Przykład
Pracodawca wysłał wypowiedzenie pocztą do pracownika w poniedziałek. We wtorek pracownik poszedł do lekarza i otrzymał zwolnienie lekarskie. Wypowiedzenie dotarło do niego pocztą w środę, kiedy już był na L4. W takim przypadku, mimo wysłania przed chorobą, wypowiedzenie jest wadliwe, ponieważ pracownik mógł się z nim zapoznać dopiero w czasie usprawiedliwionej nieobecności.
Nadużycie prawa przez pracownika. Czy "spryt" może się opłacić?
Sąd Najwyższy w komentowanym wyroku wskazał także na potencjalne nadużycie prawa przez pracownika. Pomimo, że formalnie do wypowiedzenia doszło z naruszeniem przepisów przez pracodawcę (bo zostało doręczone w czasie L4), Sąd zasugerował, że sąd II instancji powinien rozważyć, czy zachowanie powoda nie było sprzeczne z zasadami współżycia społecznego (art. 8 Kodeksu pracy).
Sąd analizował takie aspekty jak:
• świadome unikanie doręczenia wypowiedzenia przez pracownika,
• próba zmiany decyzji pracodawcy po uświadomieniu sobie zamiaru rozwiązania umowy,
• uzyskanie zwolnienia lekarskiego po opuszczeniu miejsca pracy bez zgłoszenia dolegliwości i z datą wsteczną.
Sąd Najwyższy podkreślił, że sądy powinny badać nie tylko formalne aspekty wypowiedzenia, ale także "uczciwość" działań obu stron, w tym także pracownika. Jeżeli okaże się, że pracownik świadomie i w złej wierze dążył do wykorzystania ochrony z art. 41 KP, jego roszczenie o przywrócenie do pracy może zostać oddalone, pomimo formalnego naruszenia przepisów przez pracodawcę. Jest to przejaw szerszego trendu w orzecznictwie, który od jakiegoś czasu można zaobserwować.
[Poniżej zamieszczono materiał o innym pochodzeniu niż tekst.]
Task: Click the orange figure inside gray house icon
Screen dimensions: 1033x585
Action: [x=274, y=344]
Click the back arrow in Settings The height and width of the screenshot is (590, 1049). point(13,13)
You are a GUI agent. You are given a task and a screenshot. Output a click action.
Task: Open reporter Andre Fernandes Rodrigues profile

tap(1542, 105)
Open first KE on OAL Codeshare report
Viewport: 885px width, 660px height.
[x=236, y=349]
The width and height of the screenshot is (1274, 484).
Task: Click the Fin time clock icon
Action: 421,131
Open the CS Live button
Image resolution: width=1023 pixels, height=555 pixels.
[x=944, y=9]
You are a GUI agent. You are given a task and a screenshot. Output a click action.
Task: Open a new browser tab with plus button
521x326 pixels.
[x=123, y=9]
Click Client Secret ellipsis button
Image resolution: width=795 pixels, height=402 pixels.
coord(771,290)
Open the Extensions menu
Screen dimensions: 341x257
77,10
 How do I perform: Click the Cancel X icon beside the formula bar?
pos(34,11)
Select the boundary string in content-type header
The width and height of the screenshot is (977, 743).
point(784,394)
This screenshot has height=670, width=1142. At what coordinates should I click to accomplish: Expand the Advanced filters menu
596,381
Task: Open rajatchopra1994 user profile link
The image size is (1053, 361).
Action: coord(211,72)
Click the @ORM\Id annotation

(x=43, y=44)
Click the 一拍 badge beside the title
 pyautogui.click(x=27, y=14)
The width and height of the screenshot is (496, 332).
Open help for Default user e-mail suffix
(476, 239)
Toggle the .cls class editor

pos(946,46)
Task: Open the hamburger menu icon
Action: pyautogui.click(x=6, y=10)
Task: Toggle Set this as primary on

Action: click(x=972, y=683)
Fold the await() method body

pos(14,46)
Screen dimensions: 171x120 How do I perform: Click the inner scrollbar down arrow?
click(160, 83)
Wnioski dla pracodawców. Jak bezpiecznie rozwiązać umowę o pracę?
Komentowane orzeczenie Sądu Najwyższego dostarcza pracodawcom kilku kluczowych wskazówek, jak postępować, planując rozwiązanie stosunku pracy, aby zminimalizować ryzyko zakwestionowania wypowiedzenia:
1. wypowiedzenie powinno zostać doręczone przed rozpoczęciem usprawiedliwionej nieobecności pracownika; oznacza to, że pracodawca powinien działać szybko i sprawnie, gdy podejmie decyzję o wypowiedzeniu,
2. warto upewnić się, że doręczenie było skuteczne i odpowiednio je udokumentować; należy zadbać o to, aby pracownik faktycznie miał możliwość zapoznania się z treścią wypowiedzenia, a samo doręczenie zostało potwierdzone (np. pisemnym potwierdzeniem odbioru, datą wpływu w systemie elektronicznym, świadkami),
3. bezpośrednie doręczenie jest najpewniejszym rozwiązaniem, ale wykorzystanie kwalifikowanego podpisu elektronicznego i środków zdalnej komunikacji to dobra alternatywa, o ile przy korzystaniu z niej są zachowane odpowiednie środki ostrożności, zabezpieczające interesy pracodawców, np. weryfikacja czy pracownik regularnie korzysta z danego adresu e-mail służbowego.
Ważne
Ryzyko błędu formalnego pracodawcy może zostać zneutralizowane, jeśli sąd uzna, że działania pracownika były sprzeczne z zasadami współżycia społecznego. Jednakże, udowodnienie tego leży po stronie pracodawcy i bywa trudne.
Podsumowanie. Elastyczność czy formalizm w prawie pracy?
Wyrok Sądu Najwyższego w sprawie III PSKP 10/24 jest ważnym sygnałem, że sądy pracy coraz częściej wychodzą poza ścisły formalizm, oceniając zachowania obu stron stosunku pracy w kontekście zasad współżycia społecznego. To z jednej strony może przynieść ulgę pracodawcom, którzy czasem stykają się z nadużyciami ze strony pracowników. Z drugiej strony, wymaga od nich jeszcze większej staranności i świadomości prawnej, aby ich działania były nie tylko formalnie poprawne, ale także zgodne z duchem prawa.
Dla pracowników to przypomnienie, że ochrona z Kodeksu pracy nie jest absolutna i że każde działanie, które może zostać uznane za próbę nadużycia prawa, może mieć negatywne konsekwencje. Zrozumienie tych niuansów jest kluczowe dla prawidłowego funkcjonowania rynku pracy i budowania zdrowych relacji między pracownikami a pracodawcami.
Ustawa z dnia 26 czerwca 1974 r. Kodeks pracy (tekst jedn. Dz.U. z 2024 r. poz. 182 ze zm.)